The Early Years
Deutsche Grammophon 479 2936 (5 CDs) / ****1/2
Like a certain Vanessa-Mae, David Garrett is today acknowledged as a highly successful crossover violinist with definite pop-star appeal. Like EMI Classics which trotted out Vanessa-Mae’s childhood classical recordings, the German yellow label has done the same, but Garrett’s portfolio appears more substantial and far better marketed. The German-American, born in 1980 as David Christian Bongartz, was recorded between 1993 and 1997, revealing an astounding maturity in repertoire works. Listen to his refreshingly unmannered and regal way in Bach’s Second Partita, with a leisurely, almost timeless look at the Chaconne, which lasts almost 20 minutes!

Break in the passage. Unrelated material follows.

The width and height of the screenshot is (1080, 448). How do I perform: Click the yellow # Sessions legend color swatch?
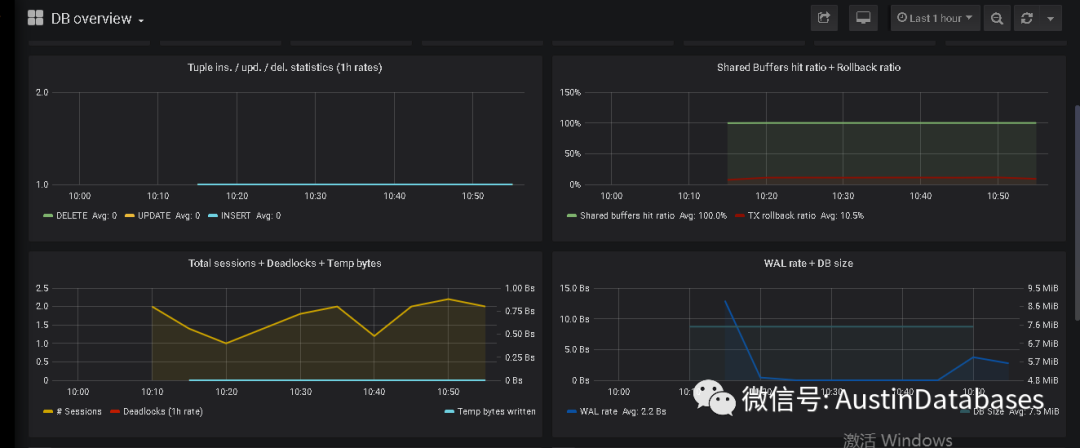pos(48,411)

The firebrand, who studied with Ida Haendel and Itzhak Perlman, also delivers the goods in Tchaikovsky’s Violin Concerto and the little known but engaging E minor Concerto of Julius Conus, partnered by the Russian National Orchestra and Mikhail Pletnev. The obligatory virtuoso fare continues in Paganini’s 24 Caprices, with Schumann’s piano accompaniment, a highly enjoyable account with Italian pianist Bruno Canino. Also gratifying are his encounters with Mozart and the Chamber Orchestra of Europe under Claudio Abbado – the two D major concertos (No.4, where he plays his own cadenzas and K.271a), a sonata and the Adagio K.261. A final disc of short pieces and encores with pianist Alexander Markovich, only recently released, completes this portrait of a prodigy. One wonders what might have been had Garrett continued on this trajectory.
MERCURY LIVING PRESENCE
The Collector’s Edition Volume 2
Universal Music 478 5092 (55 CDs) / ****
After the roaring success of Volume 1 of the Mercury Living Presence Collector’s Edition, Volume 2 follows up with those recordings that have not been earlier cherry-picked. The collector’s dilemma is this: Will the general listener be equally drawn to Antal Dorati’s Bartok, Beethoven, Dvorak and Tchaikovsky recordings, Paul Paray’s famous French music sojourns with the Detroit Symphony, diverse wind band repertoire from the Eastman Wind Ensemble under Frederick Fennell and the Eastman-Rochester Orchestra with Howard Hanson in contemporary American music? Chances are only the interminably curious will muster enough interest to go through the entire contents of this cornucopia.
The must listens: a thrilling Stravinsky’s The Rite Of Spring from the Minneapolis Symphony (Dorati in 1953), all of Dorati’s Bartok recordings, Ravel and Debussy with Paray (from 1955 to 1961), the Chicago Symphony in Hindemith, Schoenberg, Kodaly and Bartok (Rafael Kubelik and Dorati in 1953-54) and the bonus disc of John Corigliano’s Piano Concerto and Richard Strauss’s Parergon for piano left hand (with pianist Hilde Somer). If there is more time, sample the excellent wind discs, harpsichord recitals by Rafael Puyana, the Howard Hanson symphonies (conducted by the composer) and a delightful cello recital by Janos Starker in Chopin, Mendelssohn, Debussy and Bartok. All these feature the then-revolutionary trademark house sound of the label perfected by founders Robert and Wilma Cozart Fine. Inquisitiveness and patience will be more than amply rewarded.